While Israel has pledged to go after Hamas battalions in Rafah despite mounting global concern for Palestinian civilians sheltering in the southern Gaza Strip city, Foreign Minister Israel Katz said the government may "suspend" the invasion if an agreement is reached.

The war has brought besieged Gaza to the brink of famine, UN and humanitarian officials say, reduced much of the territory to rubble and raised fears of broader conflict.

An AFP correspondent, witnesses and rescuers reported air strikes overnight on Rafah, where the majority of Gaza's 2.4 million people have sought refuge near the border with Egypt.

More strikes were reported in central Gaza.

At least 22 people were killed in Rafah, medics and the Civil Defence agency said Monday, with witnesses telling AFP at least three houses had been hit.

A Hamas source close to the negotiations had told AFP the group "is open to discussing the new proposal positively" and is keen for an agreement that "guarantees a permanent ceasefire, the free return of displaced people, an acceptable deal for (prisoner) exchange and ensuring an end to the siege" in Gaza.

In Israel, protesters have taken to the streets to urge the government to secure the freedom of the 129 hostages who remain in Gaza since being seized by militants on October 7, including 34 the military says are dead.

Hamas's October 7 attack resulted in the deaths of about 1,170 people in Israel, mostly civilians, according to an AFP tally of Israeli official figures.

Israel's retaliatory offensive has killed at least 34,454 people in Gaza, mostly women and children, according to the health ministry in the Hamas-run territory.

A one-week halt to the fighting in November saw 80 Israeli hostages exchanged for 240 Palestinians held in Israeli prisons.

Hamas has previously insisted on a permanent ceasefire -- a condition Israel has rejected.

However, the Axios news website, citing two Israeli officials, reported that Israel's latest proposal includes a willingness to discuss the "restoration of sustainable calm" after hostages are released.

It is the first time that Israeli leaders have suggested they are open to discussing an end to the war, Axios said.

As diplomatic efforts intensified, Blinken arrived in Riyadh for talks with Arab and European foreign ministers aimed at pushing an Israel-Hamas ceasefire and increasing humanitarian aid into Gaza, a State Department official said.

His Saudi counterpart, Foreign Minister Prince Faisal bin Farhan, said on Sunday that the international community had failed Gazans.

He reiterated that only "a credible, irreversible path to a Palestinian state" will prevent the world from confronting "this same situation" again in the future.

Israeli Prime Minister Benjamin Netanyahu's hard-right government has rejected calls for Palestinian statehood.

Palestinian president Mahmud Abbas, whose Palestinian Authority has partial administrative control in the Israeli-occupied West Bank, appealed at the WEF meeting for the United States to stop Israel from invading Rafah, which he said would be "the biggest disaster in the history of the Palestinian people".

Katz, the Israeli foreign minister, signalled on Saturday that Israel would be willing to call off an invasion of Rafah if Hamas accepted a deal to release hostages.

"If there is a deal, we will suspend the operation," he told Israel's Channel 12.

In February, Netanyahu said any truce deal would only delay -- not prevent -- a Rafah operation.

Israeli war cabinet member Benny Gantz said in a statement that "Rafah is important in the long struggle against Hamas" but that "the government will not the right... to exist" if it prevents the return of the hostages.

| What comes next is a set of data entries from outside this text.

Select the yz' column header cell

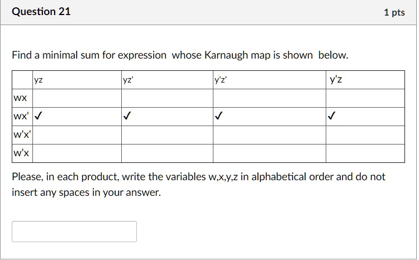(x=167, y=80)
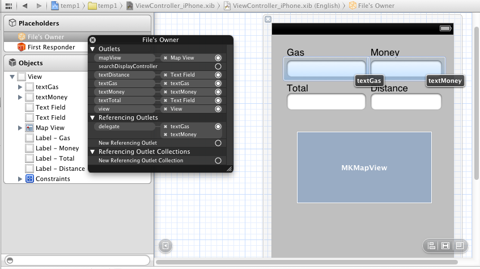Image resolution: width=480 pixels, height=269 pixels.
Task: Disconnect the textDistance Text Field outlet
Action: (x=165, y=75)
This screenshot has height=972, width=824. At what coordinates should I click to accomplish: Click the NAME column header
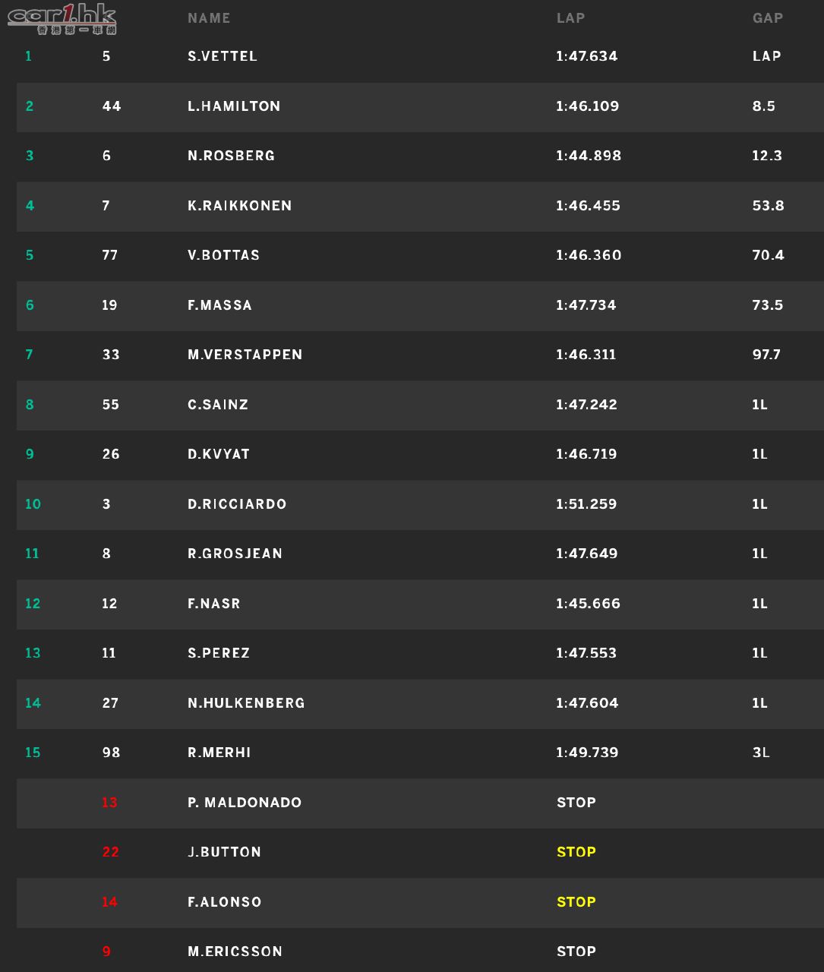pos(209,18)
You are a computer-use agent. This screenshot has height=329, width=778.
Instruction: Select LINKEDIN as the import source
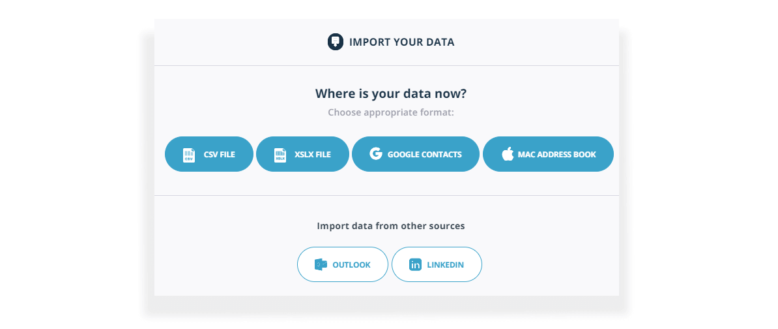click(x=437, y=264)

UN humanitarian agency OCHA has warned that "famine thresholds in Gaza will be breached within the next six weeks" if massive food aid does not arrive.

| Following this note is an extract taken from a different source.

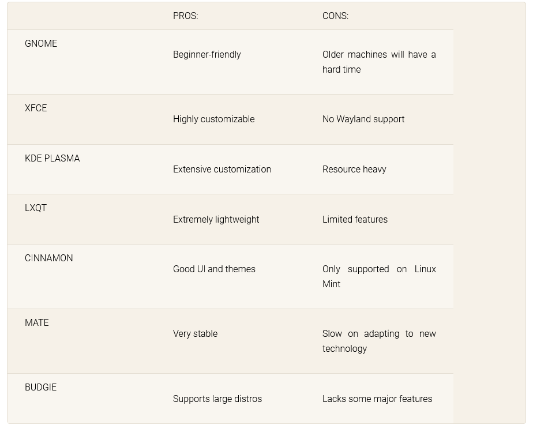Click the CONS: column header
The width and height of the screenshot is (533, 432).
click(x=335, y=16)
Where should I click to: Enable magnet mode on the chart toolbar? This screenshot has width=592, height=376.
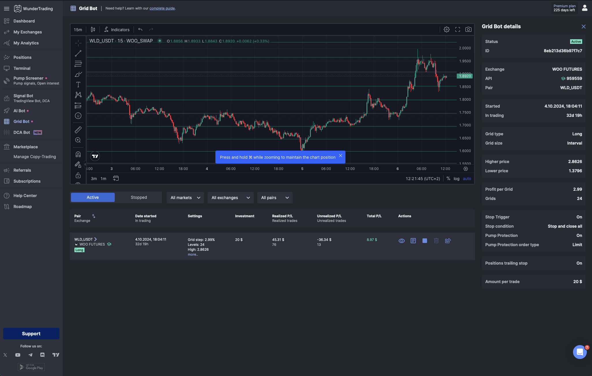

The White House said Sunday that a US-made pier meant to boost aid to Gaza will become operational in two to three weeks but cannot replace land routes.

National Security Council spokesman John Kirby said on ABC News that Israel is letting in more trucks, in line with "commitments that President Biden asked them to meet".

US President Joe Biden spoke with Netanyahu by phone Sunday and "reviewed ongoing talks to secure the release of hostages together with an immediate ceasefire in Gaza", the White House statement said.

The two leaders "also discussed increases in the delivery of humanitarian assistance into Gaza", the statement said, including "preparations" to open new crossings to northern Gaza, where condition have been particularly dire.